(NewsNation Now) — President Joe Biden remains committed to appointing a Black woman to the Supreme Court, White House Press Secretary Jen Psaki said Wednesday.
The reiteration comes on the heels of word that Justice Stephen Breyer plans to retire, although Psaki declined to speak further about the matter at a news briefing on Wednesday.
“(Biden) has nominated a historic number of judges who are people of color,” Psaki said. “(A) majority of the judges he has nominated are women. That speaks to his desire and his interest in having courts around the country that look like America and that represent the experiences of America including public defenders and others.”
During his presidential candidacy, Biden said that if he were given the chance to nominate someone to the court, he would make history by choosing a Black woman.
“As president, I’d be honored, honored to appoint the first African American woman. Because it should look like the country. It’s long past time,” Biden said in February 2020 shortly before South Carolina’s presidential primary.
Psaki didn’t say Wednesday who might be considered to fill a vacant Supreme Court seat, but two names have seemingly topped any list of potential nominees:
Ketanji Brown Jackson, 51, attended Harvard as an undergraduate and for law school. President Barack Obama nominated her to be a district court judge, and Biden elevated her to the U.S. Court of Appeals for the District of Columbia Circuit. Early in her career, she was also a law clerk for Breyer.

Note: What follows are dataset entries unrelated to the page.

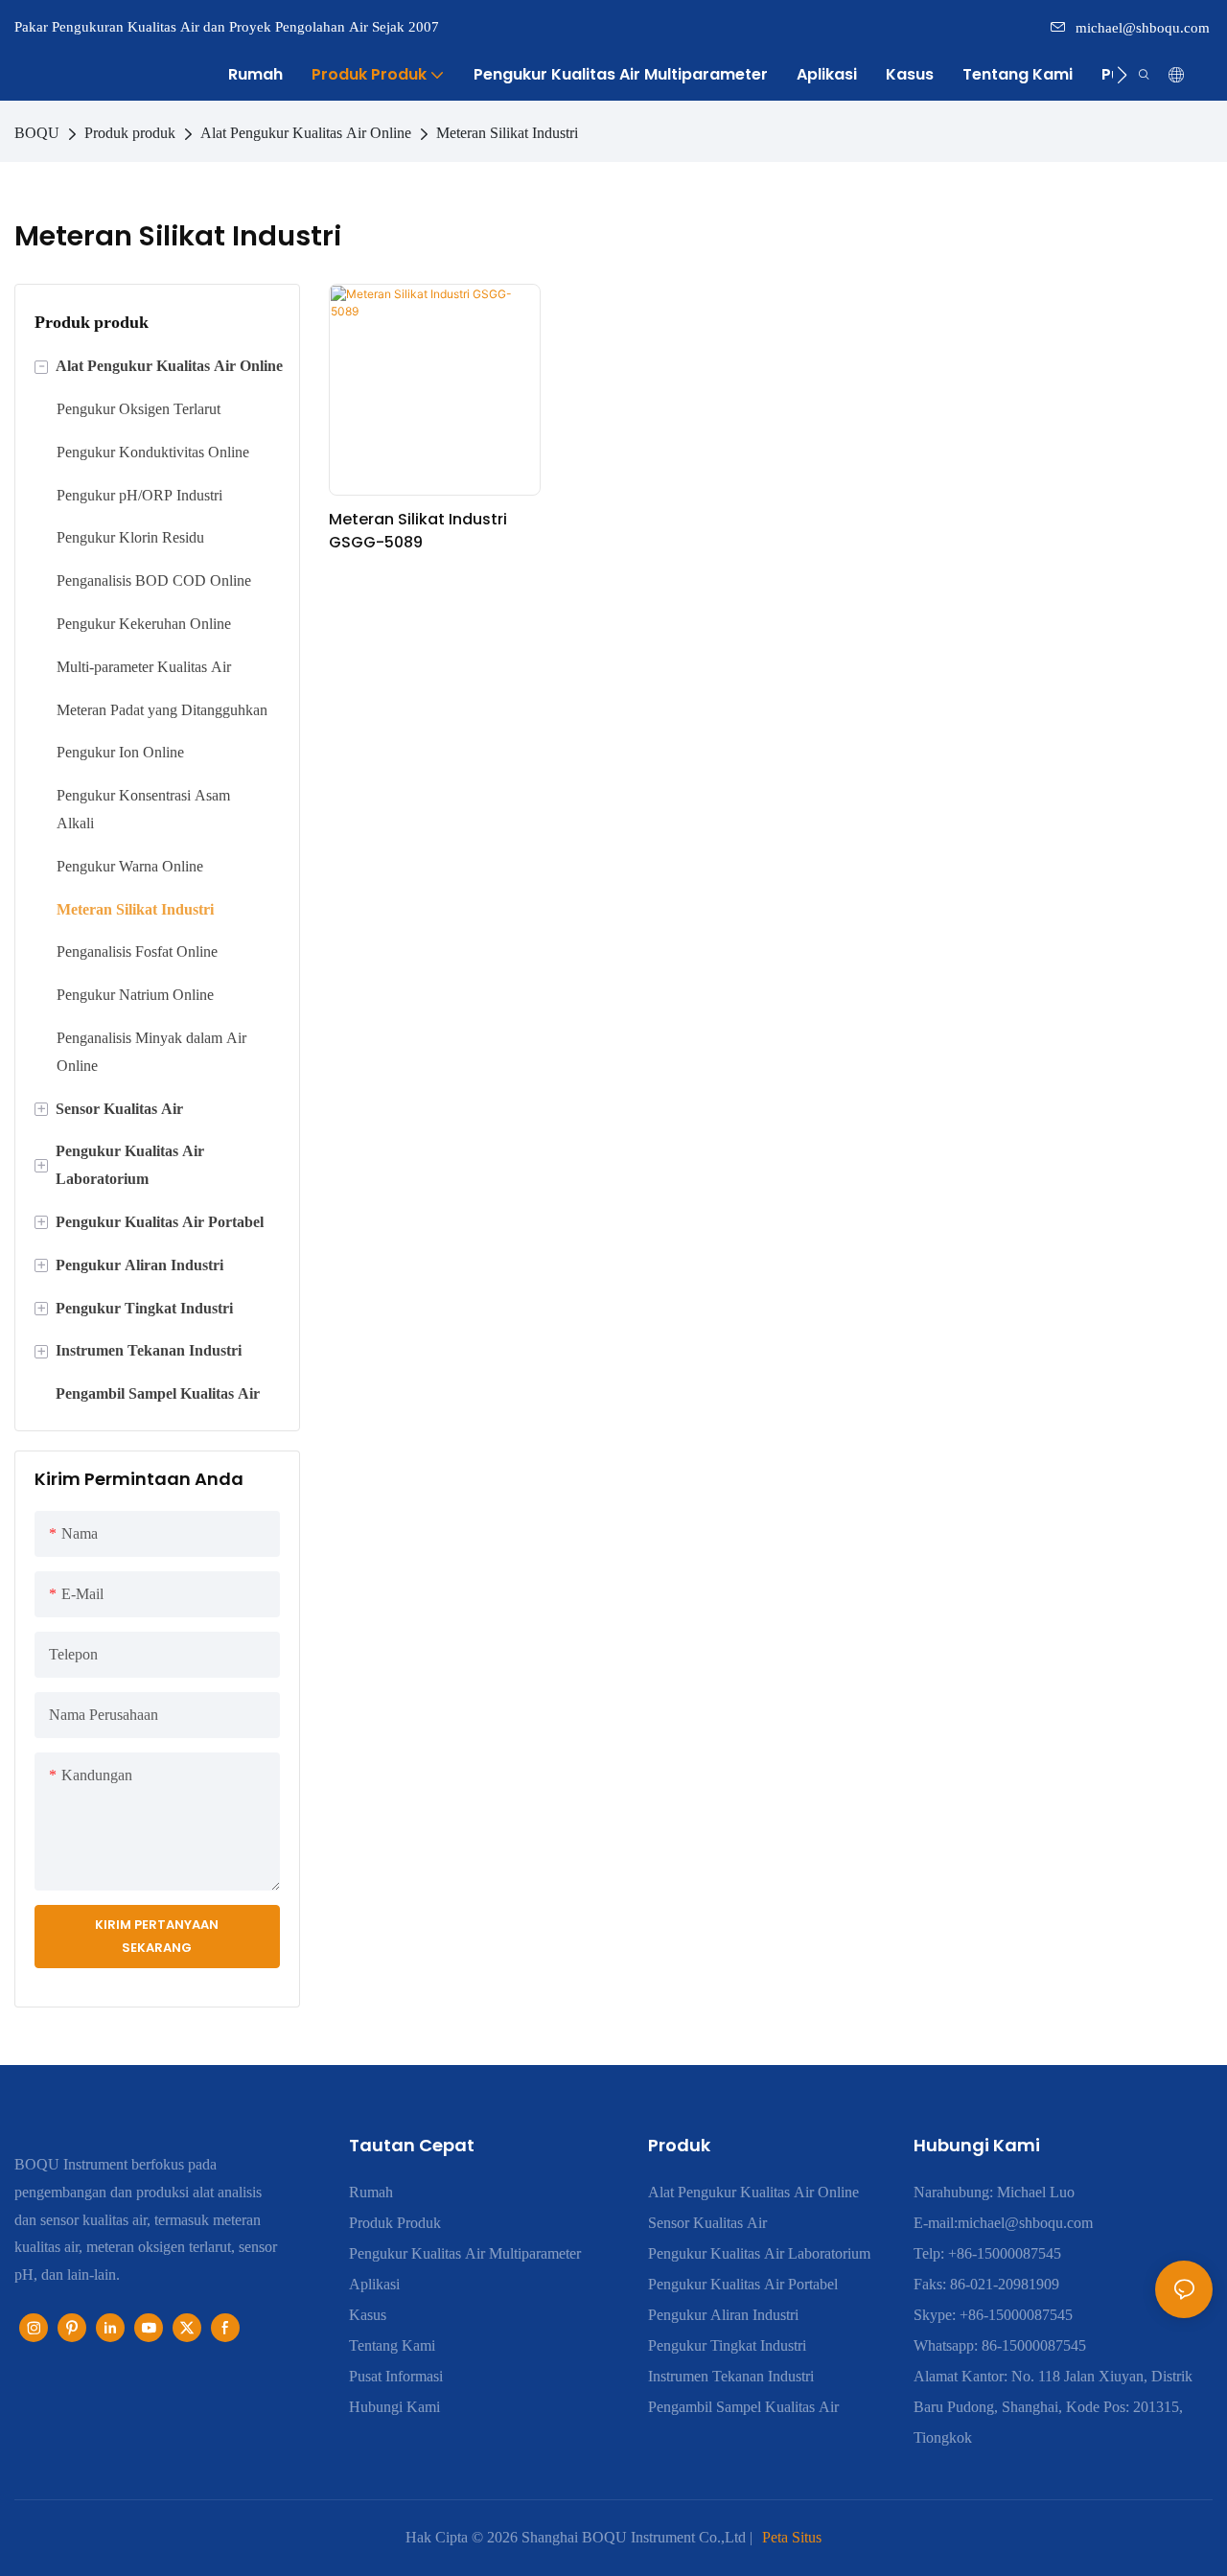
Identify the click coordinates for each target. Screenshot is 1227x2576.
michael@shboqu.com (1143, 27)
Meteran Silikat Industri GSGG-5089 (418, 530)
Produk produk (129, 133)
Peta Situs (792, 2537)
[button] (1122, 74)
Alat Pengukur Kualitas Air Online (305, 133)
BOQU (36, 133)
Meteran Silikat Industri (507, 133)
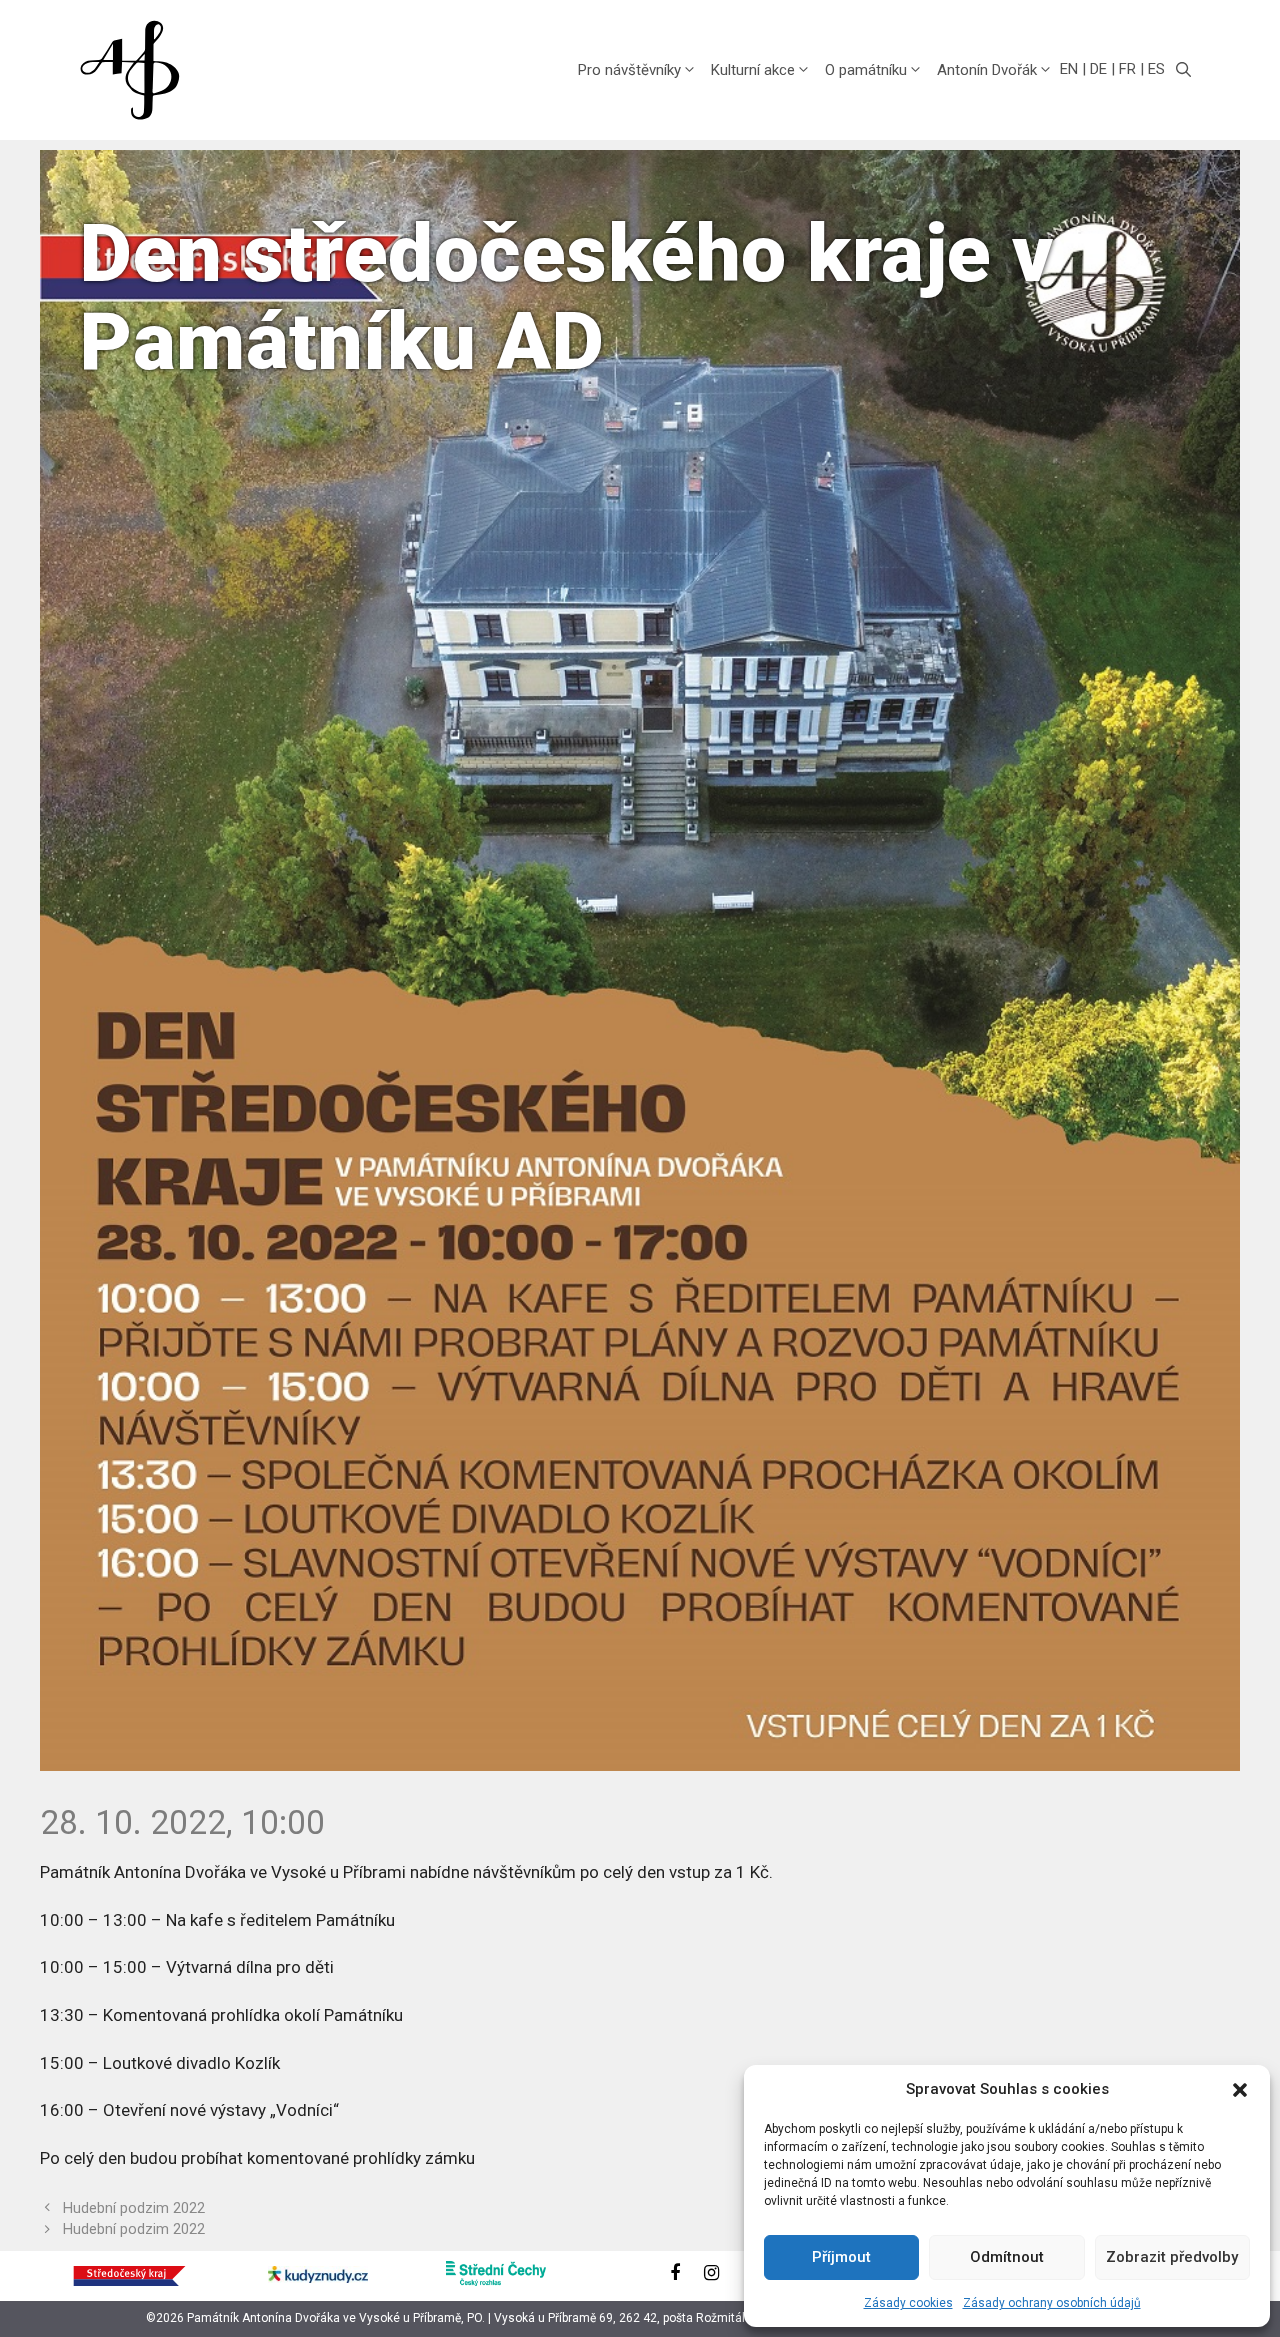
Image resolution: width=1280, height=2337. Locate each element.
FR (1127, 69)
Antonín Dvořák (987, 70)
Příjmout (841, 2257)
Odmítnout (1007, 2257)
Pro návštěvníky (629, 70)
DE (1098, 69)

Leondra Kruger, 45, is a justice on the California Supreme Court. A graduate of Harvard and Yale’s law school, she served as a law clerk on the high court before arguing a dozen cases before the court as a lawyer for the federal government. But Kruger, whose mother is Jamaican, has also been described as a moderate, which could be a tough sell for some liberal Democratic senators.
Two other Black women Biden appointed to federal appeals courts are also seen as contenders: Holly Thomas, a longtime civil rights lawyer he named to the U.S. Court of Appeals for the 9th Circuit and Candace Jackson-Akiwumi, a former public defender he named to the U.S. Court of Appeals for the 7th Circuit.
J. Michelle Childs, who has been nominated but not yet confirmed to serve on the U.S. Court of Appeals for the District of Columbia Circuit, is another option. Childs, currently a federal trial court judge in South Carolina, is a favorite of Clyburn, who made a crucial endorsement of Biden just before that state’s presidential primary.
Biden could also choose someone from outside the judiciary, though that seems less likely. One contender would be the head of the NAACP Legal Defense and Educational Fund, Sherrilyn Ifill, 59. She has headed the fund since 2013 and has announced she is stepping down in the spring.
Almost all recent Supreme Court picks have been federal appeals judges. And since Biden took office in January 2021, he has worked to dramatically expand his options in that potential candidate pool by nominating five Black women who are currently sitting on federal appeals courts, with three more nominations pending before the Senate.
Selecting a Black woman for the lifetime post on the nation’s highest court would be historic. It would mark the first time four women would sit together on the court and the first time two of the court’s nine justices would be Black. Justice Clarence Thomas is the court’s only Black justice and only the second in history after the man he replaced on the court, Thurgood Marshall.